According to the article, in this week’s  Morbidity and Mortality Weekly Report, the 26 health departments handling about 75 percent of the United States tuberculosis caseload have confronted multidrug-resistant tuberculosis, with 21 of those departments — more than 80 percent —  facing obstacles to getting the medicine necessary to treat it. According to the survey, 19 — or 90 percent —  of those departments reported “adverse outcomes or other problems” resulting from those obstacles — including treatment delays, interruptions, or incomplete regimens. The report notes the consequences of those failures on communities — sicker patients, increased drug resistance, longer periods of infectiousness and increased transmission of drug-resistant tuberculosis. It also describes the toll on health systems, including drug rationing, higher costs, overburdened staff, and errors.

And as in neglected tuberculosis outbreaks anywhere, shortages of appropriate treatment here clear a path for  for the challenges to worsen, as Coco Jervis, senior policy advisor for Treatment Action Group (TAG) told Science Speaks.

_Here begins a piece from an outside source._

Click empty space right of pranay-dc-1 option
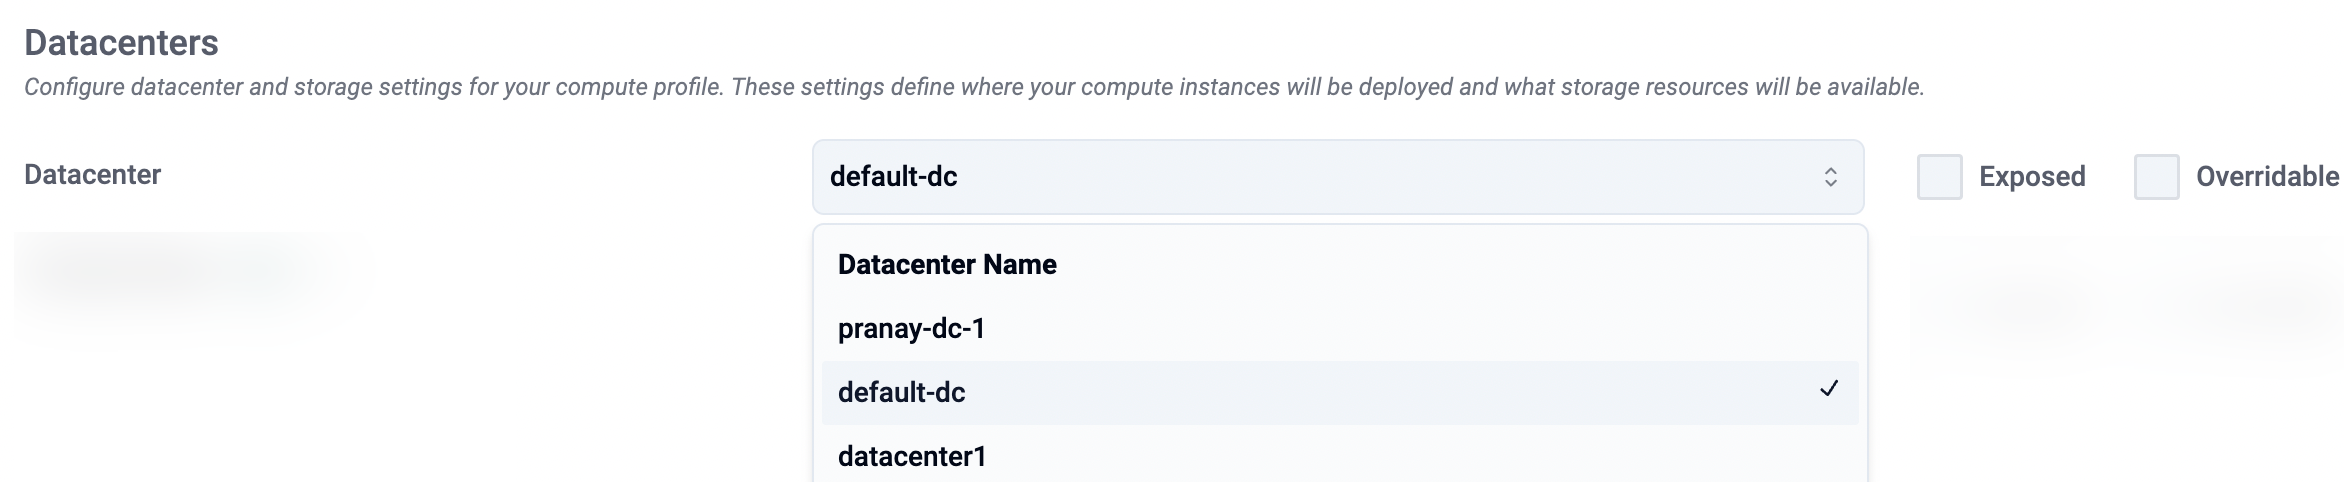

“TB state and local programs are under incredible stress,” Jervis said. “It is setting the stage for resurgence.”

TAG, along with PATH, RESULTS, American Thoracic Society and the Center for Global Health Policy, which produces this blog, will hold a meeting Friday to discuss the problem of U.S. and global TB drug shortages with congressional and organizational advocates, state tuberculosis controllers, federal agency officials, and industry representatives. It will be the first in a series of meetings, Jervis said.

While the immediate causes of tuberculosis drug shortages in United States differ from the causes of drug shortages in resource poor settings  where disease burdens are higher, the origins and consequences end up being similar, Erica Lessem assistant director of TAG’s TB/HIV Project told Science Speaks. While fragile health care infrastructures struggle to keep up with the demands of tuberculosis epidemics overseas, one problem here, she says can be described as “low incidence paradox.” Here, the perception that tuberculosis incidence is under control leads to its own vicious circle with uncoordinated and ultimately an inaccurate assessment of disease burden.

“We can’t let TB get so far off the radar that we end up where we were in the early 90s,” Lessem said. She was referring to New York, where after tuberculosis incidence dropped sharply in the middle of the century, resources to care for patients and ensure they were able to complete treatment dropped too. Then, between 1978 and 1992 the number of tuberculosis patients nearly tripled, and the numbers of patients who did not respond to first-line treatment doubled.

In the end, she points out, treatment shortages are at least partly driven by the same issues: “Demand isn’t appropriately pooled, and we don’t have accurate surveillance.”

The result also is the same, Lessem notes.

“The fewer resources we invest in TB now, the greater the problem is going to be later on,” she says. “It’s going to be much more expensive later on.”